The consumer is supposed to pay the project’s financial tariff, not the IGCEP’s economic tariff, and therefore, when NEPRA observes a vast difference in IGCEP and its tariff, the whole planning seems to be failing.

The financial tariff increases further due to the inclusion of taxes, transmission and distribution margins, and other adjustments. Therefore, policymakers, regulators, and other sector stakeholders must stop and understand these analogies in the planning process and address them as soon as possible.

The implications of these methodological differences are far from abstract. Not enough data is available for all projects in the IGCEP to quantify and demonstrate the financial difference; however, the author has found reasonable data on candidate hydropower projects in the approved IGCEP. To illustrate the severity of disagreements between the two methodologies, the author has exploited the available data and analysed fifty-five candidate hydropower projects. The missing costs are assumed per Nepra-approved guidelines to fill in the blank data for tariff calculation.

On average, the Nepra methodology calculates the tariff, which is ~47% higher than the IGCEP annualised cost. The IGCEP’s calculations suggest that these hydropower projects would require US$ 2.54 billion annually to generate about 46,319 GWh of energy, averaging a cost of US cents 5.48 per kWh. However, when the lens of Nepra’s methodology is applied, the cost balloons to US$ 3.74 billion per annum, translating to an approximate US cent8.07per kWh. This difference isn’t merely a discrepancy; it’s a gaping financial chasm that points to the understated costs in IGCEP’s projections. Moreover, this more than US$ 1.2 billion annual underestimation is based on only 55 hydropower projects. The shortfall shall increase if we include other technology projects in this analysis.

The economy braces for impact when energy planning does not accurately reflect generation costs. The understated figures in IGCEP’s estimates can lead to a series of dominos tumbling down.

The consumer, already grappling with economic pressures, may face a steep hike in electricity tariffs once Nepra’s more comprehensive tariffs are enacted. Policymakers, who base subsidy allocations and fiscal budgets on IGCEP’s figures, could find themselves in a budgetary quagmire, with a deficit that may spiral out of control.

The projected annual shortfall, conservatively estimated at US$ 1.2 billion, could surpass the US$ 2.5 billion mark, should all IGCEP projects be considered.

The consequences of such misunderstanding in energy costing are multi-faceted and far-reaching. Energy infrastructure development, a critical component of growth, maybe misdirected towards projects that seem financially viable on paper but are unsustainable in reality.

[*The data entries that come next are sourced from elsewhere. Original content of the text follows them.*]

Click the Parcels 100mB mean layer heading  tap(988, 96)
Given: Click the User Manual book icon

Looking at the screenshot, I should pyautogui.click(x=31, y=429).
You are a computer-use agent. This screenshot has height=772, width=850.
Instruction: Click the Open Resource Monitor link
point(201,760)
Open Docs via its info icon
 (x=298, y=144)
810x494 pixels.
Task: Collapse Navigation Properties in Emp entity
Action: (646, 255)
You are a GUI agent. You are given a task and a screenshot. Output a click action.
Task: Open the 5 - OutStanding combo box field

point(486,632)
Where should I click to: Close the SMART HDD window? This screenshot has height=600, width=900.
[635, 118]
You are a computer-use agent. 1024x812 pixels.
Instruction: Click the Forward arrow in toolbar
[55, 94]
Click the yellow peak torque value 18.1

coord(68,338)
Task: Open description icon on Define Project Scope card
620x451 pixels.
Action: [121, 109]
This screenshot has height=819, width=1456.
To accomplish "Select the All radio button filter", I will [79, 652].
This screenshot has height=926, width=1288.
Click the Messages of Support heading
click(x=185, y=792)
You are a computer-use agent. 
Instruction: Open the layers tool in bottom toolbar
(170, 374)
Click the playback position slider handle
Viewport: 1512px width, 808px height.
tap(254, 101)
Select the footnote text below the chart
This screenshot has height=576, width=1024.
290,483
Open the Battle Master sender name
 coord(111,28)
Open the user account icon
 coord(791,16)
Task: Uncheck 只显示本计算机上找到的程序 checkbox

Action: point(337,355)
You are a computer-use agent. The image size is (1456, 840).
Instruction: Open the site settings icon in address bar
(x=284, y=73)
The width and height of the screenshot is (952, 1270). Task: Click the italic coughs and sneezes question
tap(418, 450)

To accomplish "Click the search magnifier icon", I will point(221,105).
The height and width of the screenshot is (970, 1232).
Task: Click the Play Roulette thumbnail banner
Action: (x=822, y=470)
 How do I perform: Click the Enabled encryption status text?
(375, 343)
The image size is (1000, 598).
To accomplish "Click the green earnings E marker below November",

Both domestic and international investors may shy away as project feasibility comes into question under NEPRA’s scrutiny. The energy sector’s trust fabric, delicately woven between the government, regulatory bodies, investors and consumers, risks being torn apart as the actual tariffs unveil the true cost of energy projects.

Bridging the gap between IGCEP and Nepra’s cost estimation approaches is not just a technical adjustment—it’s an essential stride towards transparency, economic stability, and the nation’s energy security.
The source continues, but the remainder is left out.